- **Task goal**
Below are some records; output exactly the lines from the line with "Μετεωρολογικοί Σταθμοί (337, 1468)" to the line with "Δραστηριότητες (172, 142)", both ends kept, and nothing more.

________________________________________

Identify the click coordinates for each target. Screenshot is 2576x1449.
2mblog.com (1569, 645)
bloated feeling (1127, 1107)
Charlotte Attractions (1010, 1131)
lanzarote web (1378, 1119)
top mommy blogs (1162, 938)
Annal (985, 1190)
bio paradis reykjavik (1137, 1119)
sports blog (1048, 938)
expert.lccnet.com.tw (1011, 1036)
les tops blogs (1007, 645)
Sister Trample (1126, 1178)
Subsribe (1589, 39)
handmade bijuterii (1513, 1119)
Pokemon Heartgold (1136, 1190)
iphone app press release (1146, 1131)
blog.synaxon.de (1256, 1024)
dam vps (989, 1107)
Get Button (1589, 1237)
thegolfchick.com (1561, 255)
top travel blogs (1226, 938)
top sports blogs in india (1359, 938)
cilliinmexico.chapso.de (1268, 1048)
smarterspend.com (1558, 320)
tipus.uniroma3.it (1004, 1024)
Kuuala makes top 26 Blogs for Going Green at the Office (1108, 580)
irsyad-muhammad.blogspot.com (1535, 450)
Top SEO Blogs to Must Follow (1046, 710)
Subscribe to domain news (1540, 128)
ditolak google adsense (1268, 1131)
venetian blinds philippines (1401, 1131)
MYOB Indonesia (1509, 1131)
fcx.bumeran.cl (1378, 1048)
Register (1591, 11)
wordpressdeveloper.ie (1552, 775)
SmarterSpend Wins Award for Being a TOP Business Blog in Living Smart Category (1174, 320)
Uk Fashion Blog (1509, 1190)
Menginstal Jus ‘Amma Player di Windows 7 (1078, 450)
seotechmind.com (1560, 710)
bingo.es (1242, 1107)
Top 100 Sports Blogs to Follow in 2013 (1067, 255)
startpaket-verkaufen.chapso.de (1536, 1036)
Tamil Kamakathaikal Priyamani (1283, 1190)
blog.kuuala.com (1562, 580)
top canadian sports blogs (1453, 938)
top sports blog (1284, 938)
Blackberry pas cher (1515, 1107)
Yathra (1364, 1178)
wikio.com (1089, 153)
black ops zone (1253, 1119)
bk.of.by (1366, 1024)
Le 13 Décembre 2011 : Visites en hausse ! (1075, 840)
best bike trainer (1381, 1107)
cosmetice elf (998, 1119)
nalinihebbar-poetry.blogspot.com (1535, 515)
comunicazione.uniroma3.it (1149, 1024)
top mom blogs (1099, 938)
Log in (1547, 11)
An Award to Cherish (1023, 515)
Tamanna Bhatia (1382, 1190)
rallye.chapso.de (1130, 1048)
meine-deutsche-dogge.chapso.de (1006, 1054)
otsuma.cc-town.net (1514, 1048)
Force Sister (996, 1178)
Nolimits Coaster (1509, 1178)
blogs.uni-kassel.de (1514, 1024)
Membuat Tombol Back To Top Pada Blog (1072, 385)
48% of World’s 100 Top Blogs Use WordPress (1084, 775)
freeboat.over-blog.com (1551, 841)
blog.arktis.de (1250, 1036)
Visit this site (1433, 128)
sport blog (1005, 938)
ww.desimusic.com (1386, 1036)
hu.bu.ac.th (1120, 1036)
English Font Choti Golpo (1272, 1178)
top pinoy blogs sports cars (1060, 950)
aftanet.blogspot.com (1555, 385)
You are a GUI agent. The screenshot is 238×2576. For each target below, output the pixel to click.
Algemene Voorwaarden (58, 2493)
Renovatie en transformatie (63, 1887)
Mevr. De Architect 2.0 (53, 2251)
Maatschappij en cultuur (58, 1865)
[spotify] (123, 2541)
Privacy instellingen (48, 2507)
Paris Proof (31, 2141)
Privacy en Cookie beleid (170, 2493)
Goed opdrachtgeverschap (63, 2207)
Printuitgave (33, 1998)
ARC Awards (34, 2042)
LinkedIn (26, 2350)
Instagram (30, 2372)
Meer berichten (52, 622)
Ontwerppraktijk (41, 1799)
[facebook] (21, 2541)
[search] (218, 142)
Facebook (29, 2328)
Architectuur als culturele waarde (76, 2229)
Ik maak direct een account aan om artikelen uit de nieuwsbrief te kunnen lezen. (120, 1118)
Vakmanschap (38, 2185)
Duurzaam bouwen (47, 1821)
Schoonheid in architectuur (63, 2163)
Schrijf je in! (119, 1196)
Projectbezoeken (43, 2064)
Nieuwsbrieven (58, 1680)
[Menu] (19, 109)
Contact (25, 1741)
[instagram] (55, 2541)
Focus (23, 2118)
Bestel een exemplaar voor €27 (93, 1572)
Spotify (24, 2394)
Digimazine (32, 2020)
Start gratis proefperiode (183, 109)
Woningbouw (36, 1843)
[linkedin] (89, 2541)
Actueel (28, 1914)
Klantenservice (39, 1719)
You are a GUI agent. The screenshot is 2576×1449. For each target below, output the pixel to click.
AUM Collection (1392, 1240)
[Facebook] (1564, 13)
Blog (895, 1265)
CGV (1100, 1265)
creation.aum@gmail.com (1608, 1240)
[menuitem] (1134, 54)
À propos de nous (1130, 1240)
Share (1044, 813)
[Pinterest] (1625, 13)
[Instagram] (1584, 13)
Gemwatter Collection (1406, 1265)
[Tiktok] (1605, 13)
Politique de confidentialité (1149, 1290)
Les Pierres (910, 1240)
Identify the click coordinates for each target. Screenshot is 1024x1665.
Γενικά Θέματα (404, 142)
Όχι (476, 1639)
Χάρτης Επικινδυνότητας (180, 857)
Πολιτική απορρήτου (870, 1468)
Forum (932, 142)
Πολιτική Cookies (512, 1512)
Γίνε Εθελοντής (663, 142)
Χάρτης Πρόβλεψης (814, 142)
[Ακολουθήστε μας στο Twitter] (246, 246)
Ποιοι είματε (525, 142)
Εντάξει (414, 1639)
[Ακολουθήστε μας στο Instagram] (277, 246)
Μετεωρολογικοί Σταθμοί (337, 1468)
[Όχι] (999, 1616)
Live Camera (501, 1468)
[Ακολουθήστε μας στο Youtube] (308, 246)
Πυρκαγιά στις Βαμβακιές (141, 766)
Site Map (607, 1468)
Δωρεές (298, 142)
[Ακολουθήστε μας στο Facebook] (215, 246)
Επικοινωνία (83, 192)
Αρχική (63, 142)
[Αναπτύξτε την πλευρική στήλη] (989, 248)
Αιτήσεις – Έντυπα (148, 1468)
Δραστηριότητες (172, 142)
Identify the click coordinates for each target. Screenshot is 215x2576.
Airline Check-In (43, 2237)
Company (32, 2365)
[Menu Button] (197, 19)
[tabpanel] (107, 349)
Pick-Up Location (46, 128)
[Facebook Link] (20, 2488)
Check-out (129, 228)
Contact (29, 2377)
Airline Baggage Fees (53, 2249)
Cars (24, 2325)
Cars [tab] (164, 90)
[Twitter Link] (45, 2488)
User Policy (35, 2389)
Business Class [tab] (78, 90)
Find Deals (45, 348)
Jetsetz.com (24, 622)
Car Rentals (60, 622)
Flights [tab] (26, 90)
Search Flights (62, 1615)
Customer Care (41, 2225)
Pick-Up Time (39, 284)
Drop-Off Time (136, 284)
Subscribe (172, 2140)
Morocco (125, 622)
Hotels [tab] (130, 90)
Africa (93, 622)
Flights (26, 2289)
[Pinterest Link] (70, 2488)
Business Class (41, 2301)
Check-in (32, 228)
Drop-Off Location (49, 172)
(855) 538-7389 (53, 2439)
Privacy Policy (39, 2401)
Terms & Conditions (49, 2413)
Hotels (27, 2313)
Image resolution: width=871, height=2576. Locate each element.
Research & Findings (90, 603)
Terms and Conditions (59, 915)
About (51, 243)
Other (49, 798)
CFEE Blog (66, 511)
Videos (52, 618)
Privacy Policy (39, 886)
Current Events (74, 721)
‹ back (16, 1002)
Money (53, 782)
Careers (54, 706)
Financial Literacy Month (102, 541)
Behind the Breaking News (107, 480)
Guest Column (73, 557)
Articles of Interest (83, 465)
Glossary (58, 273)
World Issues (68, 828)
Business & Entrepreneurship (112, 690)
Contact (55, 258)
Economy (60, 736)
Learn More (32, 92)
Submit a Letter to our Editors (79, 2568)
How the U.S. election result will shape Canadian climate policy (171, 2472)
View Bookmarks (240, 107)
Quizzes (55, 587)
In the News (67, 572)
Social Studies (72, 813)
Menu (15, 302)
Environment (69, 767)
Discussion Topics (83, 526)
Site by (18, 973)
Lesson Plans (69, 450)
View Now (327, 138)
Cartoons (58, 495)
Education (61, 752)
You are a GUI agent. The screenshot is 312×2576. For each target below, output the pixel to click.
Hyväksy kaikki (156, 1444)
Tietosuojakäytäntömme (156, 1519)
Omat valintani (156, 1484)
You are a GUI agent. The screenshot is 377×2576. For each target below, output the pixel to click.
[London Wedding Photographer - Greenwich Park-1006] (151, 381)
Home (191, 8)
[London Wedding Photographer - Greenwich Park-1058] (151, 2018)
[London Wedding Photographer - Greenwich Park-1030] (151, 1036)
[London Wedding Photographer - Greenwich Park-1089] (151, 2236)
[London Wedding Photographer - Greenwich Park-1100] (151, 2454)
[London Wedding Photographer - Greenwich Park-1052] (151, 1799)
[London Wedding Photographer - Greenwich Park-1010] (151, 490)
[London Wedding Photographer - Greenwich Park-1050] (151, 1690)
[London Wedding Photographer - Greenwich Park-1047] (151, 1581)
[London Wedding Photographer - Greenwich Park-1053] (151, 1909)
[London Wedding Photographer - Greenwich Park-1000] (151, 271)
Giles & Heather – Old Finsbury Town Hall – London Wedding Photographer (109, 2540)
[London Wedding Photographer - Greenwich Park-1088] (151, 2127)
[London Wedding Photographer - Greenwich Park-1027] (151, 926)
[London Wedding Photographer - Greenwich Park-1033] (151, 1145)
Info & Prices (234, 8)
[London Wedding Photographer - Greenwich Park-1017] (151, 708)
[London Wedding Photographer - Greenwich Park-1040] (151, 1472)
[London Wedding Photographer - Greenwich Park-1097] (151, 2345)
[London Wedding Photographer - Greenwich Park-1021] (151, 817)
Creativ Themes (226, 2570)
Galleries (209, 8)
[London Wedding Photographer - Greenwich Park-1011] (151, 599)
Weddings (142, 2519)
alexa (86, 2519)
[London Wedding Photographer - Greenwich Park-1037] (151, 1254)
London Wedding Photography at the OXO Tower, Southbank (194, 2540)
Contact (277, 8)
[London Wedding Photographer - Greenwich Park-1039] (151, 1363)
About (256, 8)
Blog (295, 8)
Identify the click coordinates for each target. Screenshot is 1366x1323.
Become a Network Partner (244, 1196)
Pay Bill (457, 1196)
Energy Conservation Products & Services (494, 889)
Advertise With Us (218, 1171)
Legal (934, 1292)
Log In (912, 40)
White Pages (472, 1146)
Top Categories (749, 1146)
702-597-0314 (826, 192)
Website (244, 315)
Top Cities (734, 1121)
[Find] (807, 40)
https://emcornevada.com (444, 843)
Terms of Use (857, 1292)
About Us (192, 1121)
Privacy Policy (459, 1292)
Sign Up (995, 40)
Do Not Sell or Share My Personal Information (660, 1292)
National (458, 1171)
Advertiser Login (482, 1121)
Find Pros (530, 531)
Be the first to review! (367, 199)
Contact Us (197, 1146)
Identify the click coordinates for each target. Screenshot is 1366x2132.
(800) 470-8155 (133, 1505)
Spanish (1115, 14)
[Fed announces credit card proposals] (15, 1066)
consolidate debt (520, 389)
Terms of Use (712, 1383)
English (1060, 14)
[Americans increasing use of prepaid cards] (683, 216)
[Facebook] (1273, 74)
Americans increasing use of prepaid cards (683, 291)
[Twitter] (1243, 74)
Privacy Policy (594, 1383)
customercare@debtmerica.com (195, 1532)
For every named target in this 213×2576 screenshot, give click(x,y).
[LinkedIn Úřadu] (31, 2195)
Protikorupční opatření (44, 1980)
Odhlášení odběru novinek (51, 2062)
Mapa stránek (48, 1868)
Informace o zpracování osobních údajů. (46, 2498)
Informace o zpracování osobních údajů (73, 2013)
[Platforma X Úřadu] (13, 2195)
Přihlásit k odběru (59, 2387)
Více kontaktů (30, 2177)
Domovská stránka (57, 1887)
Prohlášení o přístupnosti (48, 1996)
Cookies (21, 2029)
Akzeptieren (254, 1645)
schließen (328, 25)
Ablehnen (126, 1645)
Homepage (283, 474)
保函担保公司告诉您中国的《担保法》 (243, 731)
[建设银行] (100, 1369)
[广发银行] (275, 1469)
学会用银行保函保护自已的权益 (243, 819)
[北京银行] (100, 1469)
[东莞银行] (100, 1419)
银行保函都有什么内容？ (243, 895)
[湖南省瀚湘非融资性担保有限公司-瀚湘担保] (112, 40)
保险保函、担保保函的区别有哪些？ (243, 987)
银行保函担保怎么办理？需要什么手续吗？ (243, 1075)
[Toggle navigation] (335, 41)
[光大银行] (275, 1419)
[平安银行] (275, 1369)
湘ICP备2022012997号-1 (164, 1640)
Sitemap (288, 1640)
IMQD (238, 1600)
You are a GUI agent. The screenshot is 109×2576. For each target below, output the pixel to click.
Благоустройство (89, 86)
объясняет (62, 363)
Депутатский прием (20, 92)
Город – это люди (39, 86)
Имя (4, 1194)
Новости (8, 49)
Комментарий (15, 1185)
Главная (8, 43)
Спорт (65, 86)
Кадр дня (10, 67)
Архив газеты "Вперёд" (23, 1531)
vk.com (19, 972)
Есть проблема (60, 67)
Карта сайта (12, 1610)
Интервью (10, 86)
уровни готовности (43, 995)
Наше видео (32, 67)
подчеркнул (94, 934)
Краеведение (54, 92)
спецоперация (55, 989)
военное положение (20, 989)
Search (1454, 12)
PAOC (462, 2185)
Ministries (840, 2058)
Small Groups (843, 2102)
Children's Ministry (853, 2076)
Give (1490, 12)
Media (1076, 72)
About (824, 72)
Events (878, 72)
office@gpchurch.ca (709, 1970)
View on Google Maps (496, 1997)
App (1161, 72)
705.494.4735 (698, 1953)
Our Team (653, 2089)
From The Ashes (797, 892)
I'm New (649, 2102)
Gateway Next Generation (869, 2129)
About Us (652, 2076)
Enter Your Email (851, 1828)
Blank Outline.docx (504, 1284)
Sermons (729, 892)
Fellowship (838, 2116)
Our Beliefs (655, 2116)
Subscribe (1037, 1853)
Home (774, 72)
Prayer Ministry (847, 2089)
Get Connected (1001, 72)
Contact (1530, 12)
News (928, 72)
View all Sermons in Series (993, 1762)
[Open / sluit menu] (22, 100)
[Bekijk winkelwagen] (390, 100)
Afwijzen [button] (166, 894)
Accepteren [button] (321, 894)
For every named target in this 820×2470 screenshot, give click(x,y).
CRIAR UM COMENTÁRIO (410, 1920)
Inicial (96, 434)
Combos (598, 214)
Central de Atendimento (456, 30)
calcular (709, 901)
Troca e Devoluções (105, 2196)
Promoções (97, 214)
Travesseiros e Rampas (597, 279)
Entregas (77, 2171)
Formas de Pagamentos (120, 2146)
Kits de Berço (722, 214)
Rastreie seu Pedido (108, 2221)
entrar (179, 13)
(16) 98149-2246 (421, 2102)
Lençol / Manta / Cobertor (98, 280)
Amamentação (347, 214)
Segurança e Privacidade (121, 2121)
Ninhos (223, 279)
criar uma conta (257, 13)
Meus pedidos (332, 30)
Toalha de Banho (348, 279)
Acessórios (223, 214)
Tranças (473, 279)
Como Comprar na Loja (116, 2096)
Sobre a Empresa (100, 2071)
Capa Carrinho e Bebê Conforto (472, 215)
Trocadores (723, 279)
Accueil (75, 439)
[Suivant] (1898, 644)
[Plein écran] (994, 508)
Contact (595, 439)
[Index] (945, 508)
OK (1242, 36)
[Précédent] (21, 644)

________________________________________

- **Written response**
Μετεωρολογικοί Σταθμοί (337, 1468)
[Όχι] (999, 1616)
Live Camera (501, 1468)
[Ακολουθήστε μας στο Youtube] (308, 246)
Πυρκαγιά στις Βαμβακιές (141, 766)
Site Map (607, 1468)
Δωρεές (298, 142)
[Ακολουθήστε μας στο Facebook] (215, 246)
Επικοινωνία (83, 192)
Αρχική (63, 142)
[Αναπτύξτε την πλευρική στήλη] (989, 248)
Αιτήσεις – Έντυπα (148, 1468)
Δραστηριότητες (172, 142)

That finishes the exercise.